## About this task
The expected output is the line with "This screenshot has height=628, width=593." followed by every remaining line of the entries, all repeated exactly.

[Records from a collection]
/---

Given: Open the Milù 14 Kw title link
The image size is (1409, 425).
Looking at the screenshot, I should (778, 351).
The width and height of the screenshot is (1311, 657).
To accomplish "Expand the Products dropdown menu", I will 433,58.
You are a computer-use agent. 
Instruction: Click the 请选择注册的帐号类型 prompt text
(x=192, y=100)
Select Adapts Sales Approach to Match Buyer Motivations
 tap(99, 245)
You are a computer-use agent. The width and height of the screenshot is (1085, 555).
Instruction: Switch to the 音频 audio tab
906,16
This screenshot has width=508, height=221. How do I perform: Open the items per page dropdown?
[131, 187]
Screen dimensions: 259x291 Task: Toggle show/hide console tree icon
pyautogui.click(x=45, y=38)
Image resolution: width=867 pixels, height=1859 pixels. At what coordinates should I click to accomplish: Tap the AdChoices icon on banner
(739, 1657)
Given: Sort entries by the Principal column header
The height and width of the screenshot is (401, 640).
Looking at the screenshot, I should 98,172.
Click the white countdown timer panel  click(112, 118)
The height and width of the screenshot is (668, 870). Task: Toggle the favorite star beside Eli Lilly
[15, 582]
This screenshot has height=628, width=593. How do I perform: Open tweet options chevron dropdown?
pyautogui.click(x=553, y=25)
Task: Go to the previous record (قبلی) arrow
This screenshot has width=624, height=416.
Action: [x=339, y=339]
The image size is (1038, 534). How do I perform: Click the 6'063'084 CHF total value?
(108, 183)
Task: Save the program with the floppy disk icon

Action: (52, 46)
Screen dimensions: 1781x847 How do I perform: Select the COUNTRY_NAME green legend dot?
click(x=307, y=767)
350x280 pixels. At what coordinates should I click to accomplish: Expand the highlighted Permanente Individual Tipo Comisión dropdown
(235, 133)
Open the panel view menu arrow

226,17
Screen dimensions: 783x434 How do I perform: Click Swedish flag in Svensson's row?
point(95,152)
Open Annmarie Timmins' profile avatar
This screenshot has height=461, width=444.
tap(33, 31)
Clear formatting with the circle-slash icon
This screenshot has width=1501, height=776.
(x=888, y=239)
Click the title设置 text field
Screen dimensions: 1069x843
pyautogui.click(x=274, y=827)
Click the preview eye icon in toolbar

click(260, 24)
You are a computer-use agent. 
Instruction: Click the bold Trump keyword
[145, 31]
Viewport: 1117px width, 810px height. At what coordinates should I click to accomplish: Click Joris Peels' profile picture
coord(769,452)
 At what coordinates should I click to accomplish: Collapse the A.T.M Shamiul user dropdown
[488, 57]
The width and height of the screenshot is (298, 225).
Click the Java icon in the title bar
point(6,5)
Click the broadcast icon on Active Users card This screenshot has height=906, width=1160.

\---

## Answer to this task
This screenshot has height=628, width=593. How do I perform: Open tweet options chevron dropdown?
pyautogui.click(x=553, y=25)
Task: Go to the previous record (قبلی) arrow
This screenshot has width=624, height=416.
Action: [x=339, y=339]
The image size is (1038, 534). How do I perform: Click the 6'063'084 CHF total value?
(108, 183)
Task: Save the program with the floppy disk icon

Action: (52, 46)
Screen dimensions: 1781x847 How do I perform: Select the COUNTRY_NAME green legend dot?
click(x=307, y=767)
350x280 pixels. At what coordinates should I click to accomplish: Expand the highlighted Permanente Individual Tipo Comisión dropdown
(235, 133)
Open the panel view menu arrow

226,17
Screen dimensions: 783x434 How do I perform: Click Swedish flag in Svensson's row?
point(95,152)
Open Annmarie Timmins' profile avatar
This screenshot has height=461, width=444.
tap(33, 31)
Clear formatting with the circle-slash icon
This screenshot has width=1501, height=776.
(x=888, y=239)
Click the title设置 text field
Screen dimensions: 1069x843
pyautogui.click(x=274, y=827)
Click the preview eye icon in toolbar

click(260, 24)
You are a computer-use agent. 
Instruction: Click the bold Trump keyword
[145, 31]
Viewport: 1117px width, 810px height. At what coordinates should I click to accomplish: Click Joris Peels' profile picture
coord(769,452)
 At what coordinates should I click to accomplish: Collapse the A.T.M Shamiul user dropdown
[488, 57]
The width and height of the screenshot is (298, 225).
Click the Java icon in the title bar
point(6,5)
Click the broadcast icon on Active Users card This screenshot has height=906, width=1160.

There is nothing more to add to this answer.